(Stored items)

---*---

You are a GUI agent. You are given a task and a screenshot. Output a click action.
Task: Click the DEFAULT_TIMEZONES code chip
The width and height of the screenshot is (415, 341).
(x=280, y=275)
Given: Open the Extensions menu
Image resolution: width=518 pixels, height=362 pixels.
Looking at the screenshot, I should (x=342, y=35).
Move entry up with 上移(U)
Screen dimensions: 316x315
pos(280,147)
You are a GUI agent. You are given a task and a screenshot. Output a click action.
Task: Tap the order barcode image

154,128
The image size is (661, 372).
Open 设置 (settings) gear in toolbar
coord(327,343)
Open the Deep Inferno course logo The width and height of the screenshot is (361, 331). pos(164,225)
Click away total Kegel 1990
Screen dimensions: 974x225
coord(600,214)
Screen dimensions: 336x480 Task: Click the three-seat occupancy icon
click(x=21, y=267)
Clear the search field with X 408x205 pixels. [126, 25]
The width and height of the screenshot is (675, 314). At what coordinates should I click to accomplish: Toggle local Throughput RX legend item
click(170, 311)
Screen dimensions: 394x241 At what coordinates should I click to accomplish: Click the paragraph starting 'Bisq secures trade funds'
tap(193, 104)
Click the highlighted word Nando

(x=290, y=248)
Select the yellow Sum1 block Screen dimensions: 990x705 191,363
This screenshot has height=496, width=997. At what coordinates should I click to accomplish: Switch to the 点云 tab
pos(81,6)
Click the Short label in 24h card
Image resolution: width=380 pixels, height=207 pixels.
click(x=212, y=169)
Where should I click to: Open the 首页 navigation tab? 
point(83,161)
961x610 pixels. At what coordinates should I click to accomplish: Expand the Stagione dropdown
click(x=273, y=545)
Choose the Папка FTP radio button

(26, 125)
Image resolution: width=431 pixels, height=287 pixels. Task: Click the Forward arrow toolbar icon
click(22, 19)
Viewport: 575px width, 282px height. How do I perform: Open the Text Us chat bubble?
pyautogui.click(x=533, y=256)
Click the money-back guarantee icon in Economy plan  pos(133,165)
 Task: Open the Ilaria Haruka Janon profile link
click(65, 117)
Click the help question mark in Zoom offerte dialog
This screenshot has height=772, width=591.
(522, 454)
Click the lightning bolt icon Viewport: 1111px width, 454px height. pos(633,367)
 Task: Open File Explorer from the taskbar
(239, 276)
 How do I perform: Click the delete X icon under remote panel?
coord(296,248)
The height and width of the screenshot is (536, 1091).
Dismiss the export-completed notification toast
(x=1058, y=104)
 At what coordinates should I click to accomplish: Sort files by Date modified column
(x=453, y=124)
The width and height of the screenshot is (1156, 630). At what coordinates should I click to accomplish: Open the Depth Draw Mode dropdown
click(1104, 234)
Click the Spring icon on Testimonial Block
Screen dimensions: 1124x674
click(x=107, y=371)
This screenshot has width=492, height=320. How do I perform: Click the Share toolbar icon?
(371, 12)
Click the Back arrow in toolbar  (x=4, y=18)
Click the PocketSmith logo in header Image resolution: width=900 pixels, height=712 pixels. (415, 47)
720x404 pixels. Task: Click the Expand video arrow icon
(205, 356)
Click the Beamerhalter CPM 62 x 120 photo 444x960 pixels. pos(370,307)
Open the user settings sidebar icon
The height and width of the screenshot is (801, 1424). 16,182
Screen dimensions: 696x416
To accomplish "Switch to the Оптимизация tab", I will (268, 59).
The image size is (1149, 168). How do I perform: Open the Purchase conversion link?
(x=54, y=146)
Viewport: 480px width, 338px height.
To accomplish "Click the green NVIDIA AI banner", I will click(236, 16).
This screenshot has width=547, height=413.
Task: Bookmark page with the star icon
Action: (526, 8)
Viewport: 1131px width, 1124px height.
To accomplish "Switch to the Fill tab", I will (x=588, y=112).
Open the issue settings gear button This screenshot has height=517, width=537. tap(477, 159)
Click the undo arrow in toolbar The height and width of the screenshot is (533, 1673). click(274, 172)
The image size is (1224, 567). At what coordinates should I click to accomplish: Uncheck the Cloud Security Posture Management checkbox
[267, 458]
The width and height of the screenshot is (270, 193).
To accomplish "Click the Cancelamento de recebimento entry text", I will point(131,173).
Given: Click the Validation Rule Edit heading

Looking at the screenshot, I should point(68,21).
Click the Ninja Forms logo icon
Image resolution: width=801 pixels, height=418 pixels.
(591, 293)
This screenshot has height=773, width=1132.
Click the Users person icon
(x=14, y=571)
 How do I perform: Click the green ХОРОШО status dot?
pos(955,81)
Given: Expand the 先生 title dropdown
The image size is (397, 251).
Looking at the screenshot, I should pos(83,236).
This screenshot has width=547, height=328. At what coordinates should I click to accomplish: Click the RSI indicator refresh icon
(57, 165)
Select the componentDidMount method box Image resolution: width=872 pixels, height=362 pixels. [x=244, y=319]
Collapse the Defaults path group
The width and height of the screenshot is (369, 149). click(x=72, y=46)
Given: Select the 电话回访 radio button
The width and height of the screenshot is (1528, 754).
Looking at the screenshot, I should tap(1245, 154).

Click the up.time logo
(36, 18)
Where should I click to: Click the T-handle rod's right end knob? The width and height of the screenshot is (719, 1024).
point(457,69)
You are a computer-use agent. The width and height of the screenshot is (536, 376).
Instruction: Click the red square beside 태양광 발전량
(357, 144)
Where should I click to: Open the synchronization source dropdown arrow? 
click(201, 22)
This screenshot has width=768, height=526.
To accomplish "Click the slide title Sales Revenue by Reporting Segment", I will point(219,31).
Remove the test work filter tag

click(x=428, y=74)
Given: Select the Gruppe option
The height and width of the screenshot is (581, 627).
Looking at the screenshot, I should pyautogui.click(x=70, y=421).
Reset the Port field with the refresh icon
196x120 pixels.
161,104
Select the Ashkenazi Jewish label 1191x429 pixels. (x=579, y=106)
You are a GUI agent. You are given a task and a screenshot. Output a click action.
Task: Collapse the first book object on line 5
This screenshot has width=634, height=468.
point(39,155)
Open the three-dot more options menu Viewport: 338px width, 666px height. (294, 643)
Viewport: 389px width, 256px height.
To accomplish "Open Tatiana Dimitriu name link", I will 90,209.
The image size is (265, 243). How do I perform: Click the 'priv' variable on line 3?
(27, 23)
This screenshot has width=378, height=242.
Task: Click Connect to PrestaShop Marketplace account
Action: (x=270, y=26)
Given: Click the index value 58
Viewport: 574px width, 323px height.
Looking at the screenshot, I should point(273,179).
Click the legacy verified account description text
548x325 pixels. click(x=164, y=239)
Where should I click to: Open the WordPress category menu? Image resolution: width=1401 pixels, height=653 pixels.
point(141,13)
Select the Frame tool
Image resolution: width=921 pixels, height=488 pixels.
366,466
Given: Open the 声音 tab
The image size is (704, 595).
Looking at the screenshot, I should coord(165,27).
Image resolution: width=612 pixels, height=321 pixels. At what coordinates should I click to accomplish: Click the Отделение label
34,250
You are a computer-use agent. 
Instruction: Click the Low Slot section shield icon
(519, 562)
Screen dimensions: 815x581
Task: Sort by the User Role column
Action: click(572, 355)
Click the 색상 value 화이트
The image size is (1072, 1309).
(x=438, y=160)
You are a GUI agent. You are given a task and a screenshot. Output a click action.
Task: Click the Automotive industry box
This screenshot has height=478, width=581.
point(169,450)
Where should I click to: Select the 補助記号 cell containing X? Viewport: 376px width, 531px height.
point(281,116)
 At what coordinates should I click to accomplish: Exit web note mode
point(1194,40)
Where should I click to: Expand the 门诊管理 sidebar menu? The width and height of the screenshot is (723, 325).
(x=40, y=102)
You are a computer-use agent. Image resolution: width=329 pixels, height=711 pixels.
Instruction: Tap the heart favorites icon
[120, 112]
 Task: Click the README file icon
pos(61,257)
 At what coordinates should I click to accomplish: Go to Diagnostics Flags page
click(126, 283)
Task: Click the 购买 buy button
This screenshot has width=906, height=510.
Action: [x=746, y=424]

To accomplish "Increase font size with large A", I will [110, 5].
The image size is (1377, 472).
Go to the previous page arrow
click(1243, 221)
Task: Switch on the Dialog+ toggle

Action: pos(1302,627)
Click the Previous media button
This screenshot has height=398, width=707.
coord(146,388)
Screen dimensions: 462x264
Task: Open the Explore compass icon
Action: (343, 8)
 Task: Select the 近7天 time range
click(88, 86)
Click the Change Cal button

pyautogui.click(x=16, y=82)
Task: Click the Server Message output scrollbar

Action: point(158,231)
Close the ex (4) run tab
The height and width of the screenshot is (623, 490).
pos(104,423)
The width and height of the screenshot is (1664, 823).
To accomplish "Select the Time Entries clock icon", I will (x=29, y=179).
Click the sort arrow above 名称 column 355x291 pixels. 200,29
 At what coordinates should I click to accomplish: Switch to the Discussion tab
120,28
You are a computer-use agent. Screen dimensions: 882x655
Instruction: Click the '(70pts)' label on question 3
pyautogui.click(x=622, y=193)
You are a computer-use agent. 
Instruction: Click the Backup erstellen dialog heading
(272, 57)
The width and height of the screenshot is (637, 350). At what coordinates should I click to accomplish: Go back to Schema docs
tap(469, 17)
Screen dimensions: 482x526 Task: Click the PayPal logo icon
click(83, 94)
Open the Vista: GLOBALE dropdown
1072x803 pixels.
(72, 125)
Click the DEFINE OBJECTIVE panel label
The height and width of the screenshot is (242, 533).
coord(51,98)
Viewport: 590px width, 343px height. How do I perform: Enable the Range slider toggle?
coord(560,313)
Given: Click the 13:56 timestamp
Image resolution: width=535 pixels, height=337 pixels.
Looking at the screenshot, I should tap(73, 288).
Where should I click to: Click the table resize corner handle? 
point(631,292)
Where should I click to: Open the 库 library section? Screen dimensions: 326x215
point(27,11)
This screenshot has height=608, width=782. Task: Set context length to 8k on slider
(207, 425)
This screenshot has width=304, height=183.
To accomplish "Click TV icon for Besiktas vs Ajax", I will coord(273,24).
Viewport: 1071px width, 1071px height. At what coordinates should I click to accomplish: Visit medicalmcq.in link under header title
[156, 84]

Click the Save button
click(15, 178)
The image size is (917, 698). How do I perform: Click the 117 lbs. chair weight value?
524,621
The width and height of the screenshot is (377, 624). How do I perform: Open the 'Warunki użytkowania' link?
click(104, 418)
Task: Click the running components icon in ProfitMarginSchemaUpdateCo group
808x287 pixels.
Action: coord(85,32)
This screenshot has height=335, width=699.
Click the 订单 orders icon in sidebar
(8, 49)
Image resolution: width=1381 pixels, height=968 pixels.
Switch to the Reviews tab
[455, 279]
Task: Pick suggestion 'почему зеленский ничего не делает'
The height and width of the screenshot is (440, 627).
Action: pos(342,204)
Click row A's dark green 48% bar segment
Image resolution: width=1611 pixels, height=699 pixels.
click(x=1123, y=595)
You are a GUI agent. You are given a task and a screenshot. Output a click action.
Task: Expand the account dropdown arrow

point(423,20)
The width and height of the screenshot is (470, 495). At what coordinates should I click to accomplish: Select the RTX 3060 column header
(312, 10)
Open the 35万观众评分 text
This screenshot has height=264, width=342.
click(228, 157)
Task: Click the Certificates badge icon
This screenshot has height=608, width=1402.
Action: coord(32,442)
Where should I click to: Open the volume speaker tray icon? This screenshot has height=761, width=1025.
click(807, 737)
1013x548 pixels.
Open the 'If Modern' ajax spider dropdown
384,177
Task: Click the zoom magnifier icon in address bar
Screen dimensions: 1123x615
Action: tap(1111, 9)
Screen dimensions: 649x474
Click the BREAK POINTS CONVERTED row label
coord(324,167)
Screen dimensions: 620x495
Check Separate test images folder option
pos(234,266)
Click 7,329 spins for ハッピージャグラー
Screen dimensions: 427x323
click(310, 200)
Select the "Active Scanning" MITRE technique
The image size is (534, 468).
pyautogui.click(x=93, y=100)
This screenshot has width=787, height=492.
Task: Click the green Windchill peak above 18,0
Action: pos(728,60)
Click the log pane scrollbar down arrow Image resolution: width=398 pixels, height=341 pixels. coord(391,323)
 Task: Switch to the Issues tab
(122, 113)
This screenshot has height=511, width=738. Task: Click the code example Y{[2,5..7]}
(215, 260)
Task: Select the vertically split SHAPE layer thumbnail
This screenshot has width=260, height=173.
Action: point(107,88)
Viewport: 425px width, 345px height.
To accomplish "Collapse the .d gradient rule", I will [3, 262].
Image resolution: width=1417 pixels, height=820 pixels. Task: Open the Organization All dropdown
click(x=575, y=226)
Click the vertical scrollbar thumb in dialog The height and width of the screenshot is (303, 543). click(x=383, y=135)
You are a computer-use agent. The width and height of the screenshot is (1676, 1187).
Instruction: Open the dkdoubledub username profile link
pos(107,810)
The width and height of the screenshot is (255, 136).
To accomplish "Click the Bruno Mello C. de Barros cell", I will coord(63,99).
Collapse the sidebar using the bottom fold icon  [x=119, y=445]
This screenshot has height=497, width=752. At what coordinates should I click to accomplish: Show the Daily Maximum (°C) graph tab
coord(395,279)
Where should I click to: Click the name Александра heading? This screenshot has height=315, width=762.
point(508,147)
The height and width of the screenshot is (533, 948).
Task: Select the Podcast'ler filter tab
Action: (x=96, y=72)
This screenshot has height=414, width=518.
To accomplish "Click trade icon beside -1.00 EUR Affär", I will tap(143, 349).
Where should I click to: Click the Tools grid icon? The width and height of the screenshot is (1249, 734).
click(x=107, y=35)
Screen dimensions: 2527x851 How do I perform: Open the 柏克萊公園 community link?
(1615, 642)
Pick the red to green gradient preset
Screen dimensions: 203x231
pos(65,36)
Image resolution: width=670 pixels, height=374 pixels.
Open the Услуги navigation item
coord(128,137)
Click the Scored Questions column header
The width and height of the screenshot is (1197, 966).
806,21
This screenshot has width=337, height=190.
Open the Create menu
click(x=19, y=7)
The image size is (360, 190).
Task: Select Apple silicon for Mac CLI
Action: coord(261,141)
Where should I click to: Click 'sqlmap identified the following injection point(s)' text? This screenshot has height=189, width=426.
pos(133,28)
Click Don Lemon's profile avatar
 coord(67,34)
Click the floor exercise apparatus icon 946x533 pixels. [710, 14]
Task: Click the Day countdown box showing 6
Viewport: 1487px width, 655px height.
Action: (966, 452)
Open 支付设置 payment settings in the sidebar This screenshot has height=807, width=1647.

---*---

*YOUR ASSIGNMENT*:
Find "The height and width of the screenshot is (242, 533)." in the entries above and copy that whole line exactly, then each line after it through the line that contains "Given: Click the 13:56 timestamp".

*ANSWER SPACE*:
The height and width of the screenshot is (242, 533).
coord(51,98)
Viewport: 590px width, 343px height. How do I perform: Enable the Range slider toggle?
coord(560,313)
Given: Click the 13:56 timestamp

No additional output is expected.